• _TUJUAN_
A) Ganti "budi bahasa" dengan "tutur kata" saat menulis ulang bagian kutipan tentang bahasa laut orang Sangir, dari "Masyarakat bahari Sangihe" sampai "memelihara budi bahasa.".
B) Tuliskan lanjutan kisah perjalanan di Kepulauan Sangihe, dimulai setelah kalimat terakhirnya.

• _KUTIPAN TEKS_
--------------------

Bukan hanya pepatah tentang laut, orang Sangir bahkan memiliki sasahara, bahasa khusus yang hanya dipakai di laut. "Sasahara adalah bahasa simbolis kebaharian yang dominan dipakai para nelayan ketika sedang melaut," kata Makasar. "Bahasa ini muncul karena mereka ingin menghormati penguasa laut. Harus bertutur halus di hadapan mereka," ujar Niklas Mahare, budayawan Sangir.

Masyarakat bahari Sangihe percaya bahwa laut dikuasai oleh Mawendo. Di hadapannya harus dijaga dua hal: peli atau sesuatu yang tabu dan mateling (kesakralan laut). Salah satu cara untuk menjaga keduanya adalah dengan memelihara budi bahasa.

Misalnya, dalam bahasa Sangihe darat, utara disebut sawenahe, tapi di laut mereka menyebutnya mamenongkati. Perahu di darat dibilang sakaeng, tapi saat di laut mereka menyebutnya pato. Sedangkan cadik di masyarakat umum dikenal dengan sema-sema, tapi di laut mereka menyebutnya sahemang.

Ketika ikan bakar sudah tandas dan api unggun mengecil, para nelayan kembali ke rumah mereka di balik bukit. Pantai Kasaraeng kembali sepi. Hanya kami bertiga yang bertahan di sini sambil berharap semoga sebentar pagi Mawendo—sang penguasa laut—berbaik hati menenangkan laut yang kemarin bergejolak.

Pagi buta, ketika matahari belum tampak tapi langit sudah terlihat bercahaya, kami bergerak dari pantai ini dengan perahu nelayan. Sebelum kembali ke Petta di pulau besar, kami mampir di sejumlah pulau yang terserak. Di antaranya Poa, yang tak berpenghuni.

Ada dua pantai berpasir putih bersih yang menghiasi pulau ini, masing-masing sepanjang 300 meter. Sisanya adalah tebing-tebing karang menjulang. Kami berhenti di salah satu pantainya dan mulai memanjat karang, melewati pohon-pohon kelapa dan pandan. Dari atas, kami bisa melihat pantai yang putih dan air laut kehijauan seperti giok.

--------------------

• _MATERI YANG DIBERIKAN_
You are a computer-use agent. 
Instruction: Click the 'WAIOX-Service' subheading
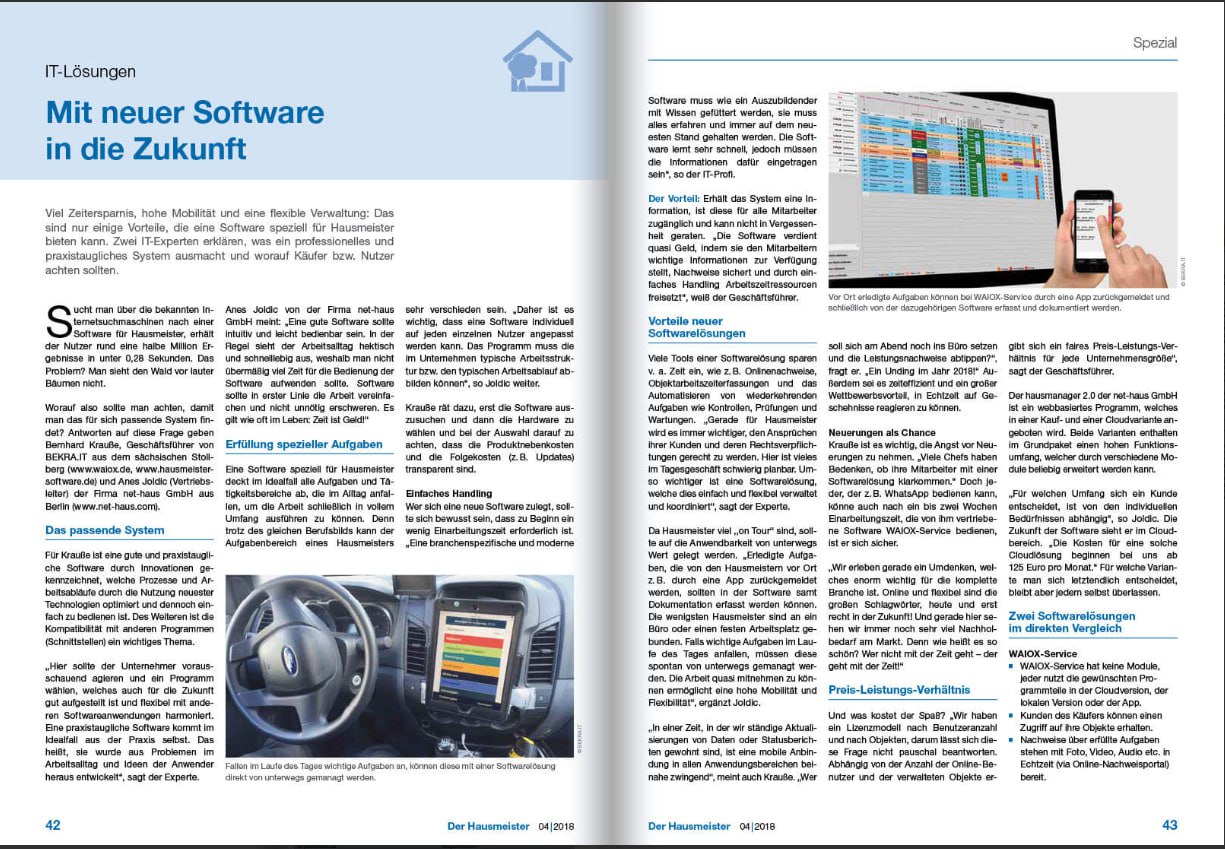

--------------------

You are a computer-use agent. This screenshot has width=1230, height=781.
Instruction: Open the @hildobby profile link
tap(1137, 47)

--------------------

• _JAWABAN LATIHAN_
A)
Masyarakat bahari Sangihe percaya bahwa laut dikuasai oleh Mawendo. Di hadapannya harus dijaga dua hal: peli atau sesuatu yang tabu dan mateling (kesakralan laut). Salah satu cara untuk menjaga keduanya adalah dengan memelihara tutur kata.

B)
Di sini burung-burung kum-kum putih bersarang. Jumlahnya bisa ribuan. Pagi ini mereka menyeberang ke Sangihe Besar untuk memakan pala, lalu pulang sore. Kembali ke Poa, mereka mengeluarkan biji-biji pala yang masih utuh dari perut. Biji pala itu yang kemudian "dipanen" oleh penduduk dari pulau-pulau sekitar.

Sebagian besar penduduk Sangihe menggantungkan penghidupan dari laut. Maklum, 90 persen wilayah Sangihe berupa laut. Meski demikian, banyak juga yang bercocok tanam kopra, lada, pala, dan cengkeh. Perkebunan banyak kita temui di dataran tinggi Sangihe Besar. Ke sanalah kum-kum putih mencari makan.

Di Sangihe Besar terdapat Gunung Awu yang berapi. Gunung setinggi 1.320 meter inilah yang membuat Sangihe Besar memiliki dataran tinggi nan subur.

Namun, karena pulau ini hanya selebar 10 kilometer dan sepanjang 40 kilometer, pantai dan gunung begitu dekat. Cuma perlu 10 menit untuk mencapai dataran tinggi. Dari Pusunge—salah satu puncak bukitnya—kita bisa melihat kota dan Teluk Tahuna.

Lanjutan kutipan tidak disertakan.